The U.S. government was created by a bunch of comfortably-well-off dudes who never really thought it’d be controlled by people who seriously disagreed with them.

That’s why it has no real blocks to serious abuses of power.

Sure, they figured there’d be the usual squabbling over details; that’s just going to happen when you get a bunch of people into the same room and tell them to run a country.

So they made a system with no real guardrails in it; what safeguards there actually are are more like those painted lines you get at train stations to tell you something bad will happen if you go past it.

It’s more a warning than a preventative.

But sometimes you need an actual railing, or maybe even a wall.

Because the more people you have around, the greater the odds that one of them will be a complete headcase who’ll jump over the line just to see what happens.

Or, more likely, will shove someone else over it just to watch them go splat.

Which brings us back once again to the Trump coup.

Since the founders never really expected a party who’s opposed to the basic concept of a public State (or even a State governed by actual laws) to take Congress, the Presidency and the Supreme Court all at the same time, the system is woefully unprepared to deal with this.

The system can just about manage lunacy cropping up in one branch, but for that it depends on the others to keep things going until the next election.

And what we’re seeing now is … not that.

With the Supreme Court creating new immunities out of thin air and Congress alternating between abject surrender and active support, what we’re seeing now is the gaping holes where actual guardrails should have been.

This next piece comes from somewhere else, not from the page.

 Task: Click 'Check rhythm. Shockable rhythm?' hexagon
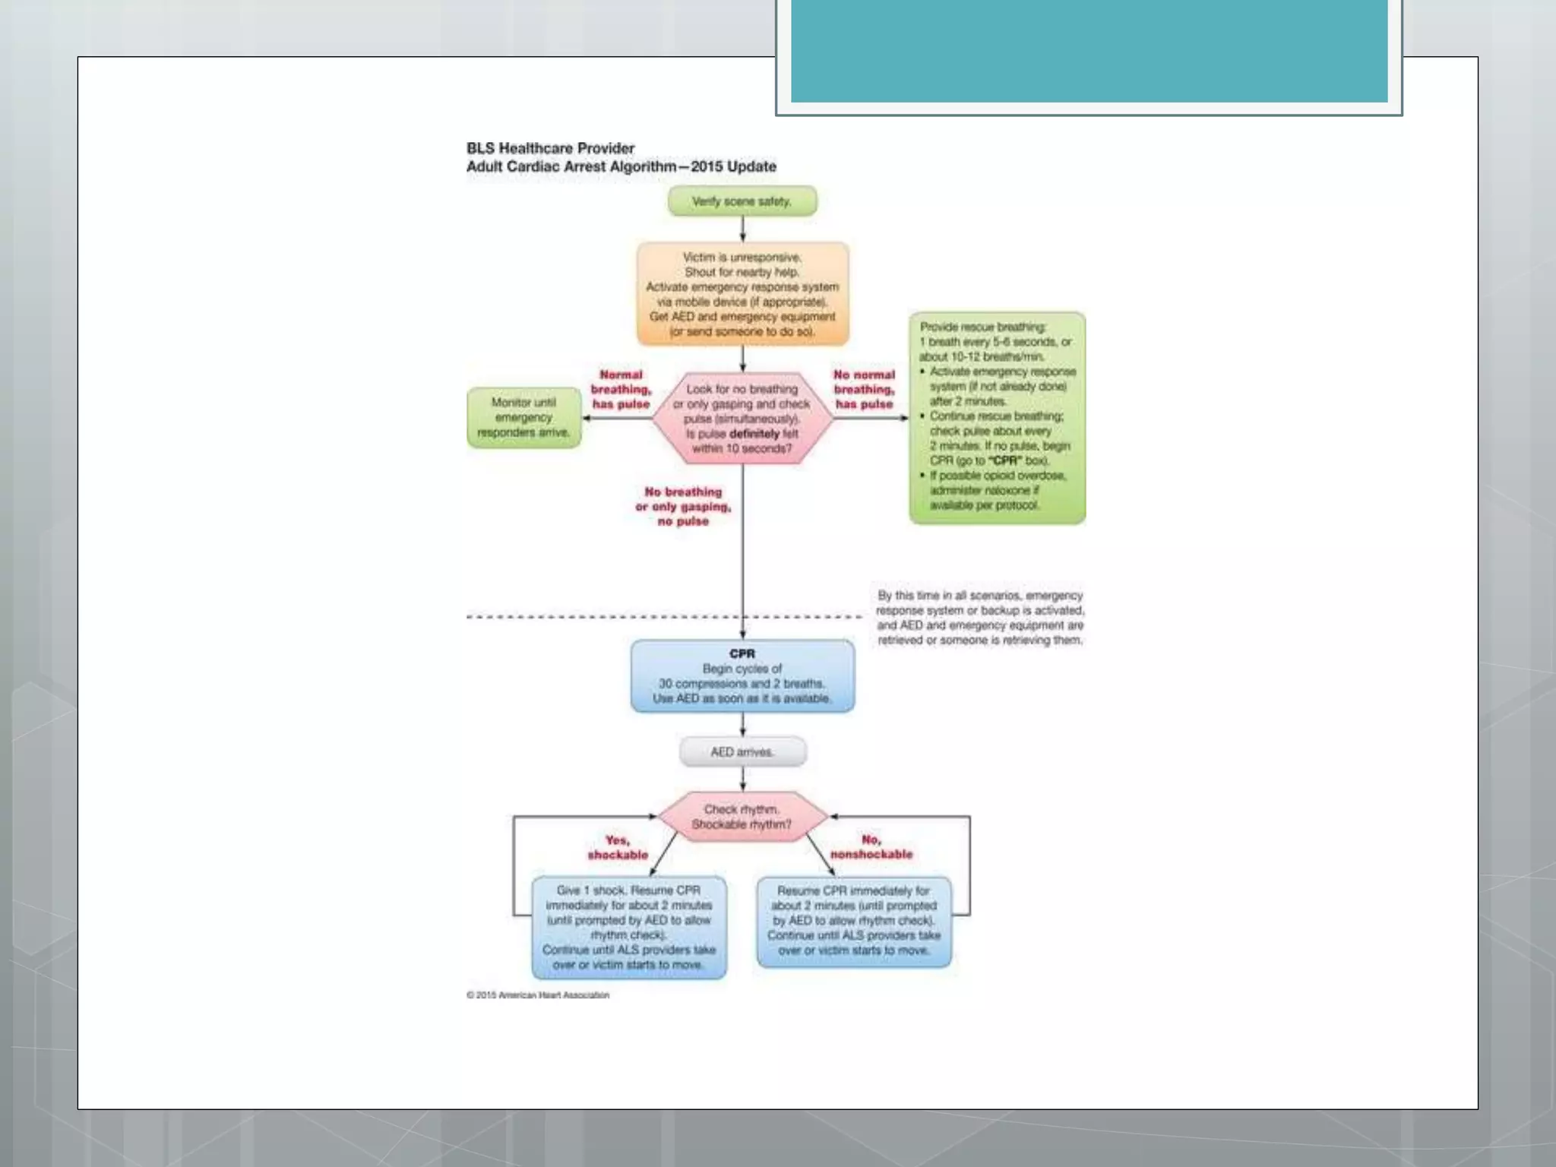click(x=742, y=817)
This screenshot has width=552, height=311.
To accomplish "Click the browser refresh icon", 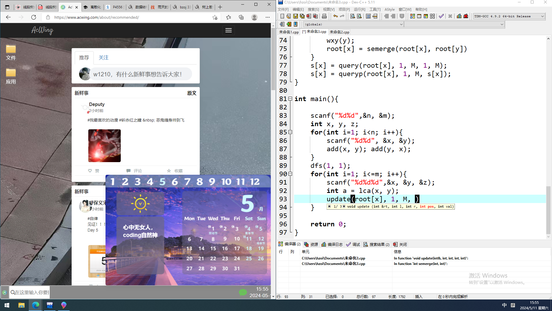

And since no one knows how much institutional knowledge has already been lost or how much data has been irretrievably erased (and/or exfiltrated for private or foreign exploitation) it may very well already be too late to put the United States back together again.

But whether we’re rebuilding the U.S. or building something new, we need to learn much the same lessons from this.

I’d list the basic lessons as:

  • no person can be above the law, ever
  • preventing the problem is better than having to clean up afterwards
  • norms are useless; effective preventatives can’t depend on them
  • delay in responding to a problem is failure

We need a system built with those in mind to stop this foolishness and keep it from happening again (and again and again).

Because there are a lot more lunatics out there who’d be happy to keep watching things go splat.